[Opening PASSAGE SHOWN section]
Building Principles For Business Data Compliance

Data breach and compliance fines can be the death of a business. No business is too big to be targeted, as WhatsApp found in a recent $267M GDPR fine, as reported by TechCrunch. In the age of digital business and remote working, data is the lifeblood of the economy, and huge efforts are being made to ensure that it is protected. For businesses, following a set of data safety and security principles will ensure they are on the right side of the law at all times.
WORM principles
Underpinning any data security system should be an adherence to WORM – write once, read many. WORM compliance is a process that ensures that data cannot be tampered with or removed once written, yet allows continuous access to the data in the future. This is especially important with regards to remote working. A report by TechRepublic highlights how data security is placed at risk from remote working at least in part due to data protection issues surrounding remote submission of data. A unified central system that allows a single write event improves data assurance.
Tackling cyber threats
While putting data in one place is advisable, it’s another challenge to actually protect it. Reuters have highlighted an upwards trend in cyberattacks on American institutions and businesses, and small enterprise needs to be flexible to address this. Ensuring that hacks do not progress and are bounced off of defensive systems is a long-term goal for any business, but especially those operating solely in the digital space.
Understanding change
As the New York Times rightly highlights, American data privacy law is a patchwork affair. There are few omnipresent federal laws, and states have their own protections that vary depending from region to region. However, unification may be on the way in order to replicate efforts in the EU and UK, and that means change in the way that states apply their law. The result will be a system easier to understand and comply with, but it won’t come without it’s own share of upheaval along the way.
Anticipating these changes and moving ahead of them will enable businesses to be ready to address changes in the cybersecurity ecosystem. It’s crucial that data is protected; businesses rely on their data, and they rely on its protection to secure client confidence. A unified approach goes a long way to meeting that.
[Closing PASSAGE SHOWN section]
[Opening DATA EXCERPTS section]
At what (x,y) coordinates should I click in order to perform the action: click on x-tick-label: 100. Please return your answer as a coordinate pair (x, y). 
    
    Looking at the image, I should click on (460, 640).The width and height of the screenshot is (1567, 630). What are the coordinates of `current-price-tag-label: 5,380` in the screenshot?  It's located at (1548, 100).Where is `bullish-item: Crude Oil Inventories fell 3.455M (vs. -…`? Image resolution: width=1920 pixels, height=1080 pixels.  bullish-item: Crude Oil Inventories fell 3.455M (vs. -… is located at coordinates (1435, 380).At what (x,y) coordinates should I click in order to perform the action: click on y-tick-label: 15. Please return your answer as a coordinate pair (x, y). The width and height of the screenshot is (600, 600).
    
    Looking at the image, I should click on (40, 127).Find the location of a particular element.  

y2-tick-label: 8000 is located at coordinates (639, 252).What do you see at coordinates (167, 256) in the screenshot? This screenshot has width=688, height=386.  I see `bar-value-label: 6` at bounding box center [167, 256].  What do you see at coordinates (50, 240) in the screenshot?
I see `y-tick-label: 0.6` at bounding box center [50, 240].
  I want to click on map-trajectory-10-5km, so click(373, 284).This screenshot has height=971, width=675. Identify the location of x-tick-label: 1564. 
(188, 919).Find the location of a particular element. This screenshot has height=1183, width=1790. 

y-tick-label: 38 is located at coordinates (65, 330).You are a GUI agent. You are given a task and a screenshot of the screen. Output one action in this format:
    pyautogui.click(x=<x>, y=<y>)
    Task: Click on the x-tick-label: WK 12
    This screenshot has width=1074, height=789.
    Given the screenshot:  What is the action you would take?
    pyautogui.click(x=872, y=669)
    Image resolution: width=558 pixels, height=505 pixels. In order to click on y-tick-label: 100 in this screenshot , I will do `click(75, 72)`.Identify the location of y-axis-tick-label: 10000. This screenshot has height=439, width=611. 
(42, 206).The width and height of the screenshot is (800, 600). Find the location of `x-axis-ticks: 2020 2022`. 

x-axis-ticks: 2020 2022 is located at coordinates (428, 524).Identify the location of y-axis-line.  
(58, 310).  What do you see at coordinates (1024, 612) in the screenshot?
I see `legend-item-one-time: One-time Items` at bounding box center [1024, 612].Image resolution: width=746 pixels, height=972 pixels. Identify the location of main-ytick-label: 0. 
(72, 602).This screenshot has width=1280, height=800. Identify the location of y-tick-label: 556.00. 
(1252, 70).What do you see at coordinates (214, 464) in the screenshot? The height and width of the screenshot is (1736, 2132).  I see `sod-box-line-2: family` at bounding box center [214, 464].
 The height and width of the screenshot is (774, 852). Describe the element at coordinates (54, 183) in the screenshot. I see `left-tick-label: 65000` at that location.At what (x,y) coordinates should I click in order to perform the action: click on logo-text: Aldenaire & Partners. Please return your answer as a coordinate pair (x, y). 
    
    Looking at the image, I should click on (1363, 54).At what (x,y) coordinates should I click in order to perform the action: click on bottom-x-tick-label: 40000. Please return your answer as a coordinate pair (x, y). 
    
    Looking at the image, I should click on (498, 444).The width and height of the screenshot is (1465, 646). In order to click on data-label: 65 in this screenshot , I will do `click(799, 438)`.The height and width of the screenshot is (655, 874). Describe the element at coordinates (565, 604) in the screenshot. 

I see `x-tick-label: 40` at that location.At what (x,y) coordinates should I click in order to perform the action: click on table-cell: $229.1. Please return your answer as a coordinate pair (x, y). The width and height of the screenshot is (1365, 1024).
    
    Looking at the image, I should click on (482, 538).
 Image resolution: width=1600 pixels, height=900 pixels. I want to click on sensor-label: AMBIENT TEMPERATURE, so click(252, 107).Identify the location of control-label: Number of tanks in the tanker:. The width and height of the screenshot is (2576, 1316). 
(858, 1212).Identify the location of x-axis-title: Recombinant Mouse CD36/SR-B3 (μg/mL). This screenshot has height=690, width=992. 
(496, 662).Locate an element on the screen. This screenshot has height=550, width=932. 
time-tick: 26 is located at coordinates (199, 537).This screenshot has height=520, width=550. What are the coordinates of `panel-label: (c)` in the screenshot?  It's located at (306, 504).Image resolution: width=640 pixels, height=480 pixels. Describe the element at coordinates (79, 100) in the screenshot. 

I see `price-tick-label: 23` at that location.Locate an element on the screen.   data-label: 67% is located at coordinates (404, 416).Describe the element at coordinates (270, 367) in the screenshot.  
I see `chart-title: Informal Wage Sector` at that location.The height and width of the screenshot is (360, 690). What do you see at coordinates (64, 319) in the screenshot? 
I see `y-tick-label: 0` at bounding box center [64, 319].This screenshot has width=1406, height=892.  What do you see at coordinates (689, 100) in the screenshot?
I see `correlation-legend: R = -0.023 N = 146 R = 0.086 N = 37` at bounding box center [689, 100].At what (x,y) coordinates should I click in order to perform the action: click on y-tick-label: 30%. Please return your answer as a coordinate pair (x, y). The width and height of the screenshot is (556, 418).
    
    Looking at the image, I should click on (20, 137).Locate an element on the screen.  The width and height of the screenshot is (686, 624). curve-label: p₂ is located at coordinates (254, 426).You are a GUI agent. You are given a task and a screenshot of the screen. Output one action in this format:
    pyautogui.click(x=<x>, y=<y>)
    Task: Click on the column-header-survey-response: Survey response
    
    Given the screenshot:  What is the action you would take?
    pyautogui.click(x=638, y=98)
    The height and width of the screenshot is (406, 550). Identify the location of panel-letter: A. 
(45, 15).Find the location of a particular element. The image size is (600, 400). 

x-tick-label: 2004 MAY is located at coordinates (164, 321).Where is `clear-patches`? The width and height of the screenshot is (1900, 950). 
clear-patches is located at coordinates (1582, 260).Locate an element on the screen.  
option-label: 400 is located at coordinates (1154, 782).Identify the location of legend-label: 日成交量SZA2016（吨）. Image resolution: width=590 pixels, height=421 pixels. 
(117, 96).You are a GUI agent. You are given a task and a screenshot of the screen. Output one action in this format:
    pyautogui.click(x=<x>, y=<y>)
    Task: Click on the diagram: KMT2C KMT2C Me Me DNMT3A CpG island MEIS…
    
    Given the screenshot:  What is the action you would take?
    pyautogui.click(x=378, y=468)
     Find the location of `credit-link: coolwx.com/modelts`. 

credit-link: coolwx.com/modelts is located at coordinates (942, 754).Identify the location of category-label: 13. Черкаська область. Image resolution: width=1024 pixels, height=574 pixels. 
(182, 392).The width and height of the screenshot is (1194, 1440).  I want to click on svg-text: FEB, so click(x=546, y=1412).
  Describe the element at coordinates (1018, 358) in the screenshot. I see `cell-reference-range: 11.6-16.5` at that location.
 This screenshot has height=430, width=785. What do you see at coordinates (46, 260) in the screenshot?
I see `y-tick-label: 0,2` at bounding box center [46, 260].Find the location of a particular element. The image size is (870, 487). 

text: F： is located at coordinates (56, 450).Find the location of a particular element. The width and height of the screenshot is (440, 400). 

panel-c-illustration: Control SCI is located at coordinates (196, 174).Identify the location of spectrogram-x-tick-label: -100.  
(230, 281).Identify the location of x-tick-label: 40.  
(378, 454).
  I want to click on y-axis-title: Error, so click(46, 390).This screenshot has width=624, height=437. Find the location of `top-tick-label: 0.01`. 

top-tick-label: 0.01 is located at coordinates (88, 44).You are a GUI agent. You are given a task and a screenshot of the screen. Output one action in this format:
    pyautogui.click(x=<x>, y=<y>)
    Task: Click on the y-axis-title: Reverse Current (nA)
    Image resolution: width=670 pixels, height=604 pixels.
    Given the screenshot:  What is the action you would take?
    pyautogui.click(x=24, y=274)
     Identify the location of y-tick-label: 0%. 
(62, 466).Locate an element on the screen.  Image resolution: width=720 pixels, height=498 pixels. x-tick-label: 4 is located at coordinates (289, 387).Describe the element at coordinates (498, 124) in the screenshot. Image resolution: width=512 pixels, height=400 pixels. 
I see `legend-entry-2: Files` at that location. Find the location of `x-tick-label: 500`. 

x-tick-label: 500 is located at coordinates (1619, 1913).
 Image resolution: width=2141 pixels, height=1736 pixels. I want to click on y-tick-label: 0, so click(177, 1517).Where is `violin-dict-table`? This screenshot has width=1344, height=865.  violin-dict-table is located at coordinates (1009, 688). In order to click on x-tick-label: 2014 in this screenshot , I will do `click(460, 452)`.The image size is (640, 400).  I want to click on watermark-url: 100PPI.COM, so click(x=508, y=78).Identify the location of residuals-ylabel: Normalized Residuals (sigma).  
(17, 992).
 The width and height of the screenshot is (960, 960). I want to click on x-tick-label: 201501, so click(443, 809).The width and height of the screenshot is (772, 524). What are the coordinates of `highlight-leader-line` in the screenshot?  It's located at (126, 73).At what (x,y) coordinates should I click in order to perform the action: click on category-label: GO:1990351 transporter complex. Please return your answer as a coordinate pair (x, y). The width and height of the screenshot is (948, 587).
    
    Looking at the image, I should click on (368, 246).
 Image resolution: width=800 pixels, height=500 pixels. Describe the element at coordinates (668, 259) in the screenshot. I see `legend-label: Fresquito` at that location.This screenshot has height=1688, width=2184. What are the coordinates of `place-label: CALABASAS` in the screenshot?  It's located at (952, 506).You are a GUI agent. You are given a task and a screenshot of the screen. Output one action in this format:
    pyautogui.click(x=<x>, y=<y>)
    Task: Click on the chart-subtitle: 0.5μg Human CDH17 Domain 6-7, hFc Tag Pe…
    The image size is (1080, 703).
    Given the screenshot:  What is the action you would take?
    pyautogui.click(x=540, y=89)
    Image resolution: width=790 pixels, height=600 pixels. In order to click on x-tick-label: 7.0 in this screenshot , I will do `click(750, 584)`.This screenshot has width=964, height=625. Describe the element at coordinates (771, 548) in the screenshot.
[Closing DATA EXCERPTS section]
### TASK PROMPT
Transcribe the portion of the business data compliance text that begins with the words containing "WORM principles" and ends with "improves data assurance.". The records play no part in this work.

### EXERCISE RESULT
WORM principles
Underpinning any data security system should be an adherence to WORM – write once, read many. WORM compliance is a process that ensures that data cannot be tampered with or removed once written, yet allows continuous access to the data in the future. This is especially important with regards to remote working. A report by TechRepublic highlights how data security is placed at risk from remote working at least in part due to data protection issues surrounding remote submission of data. A unified central system that allows a single write event improves data assurance.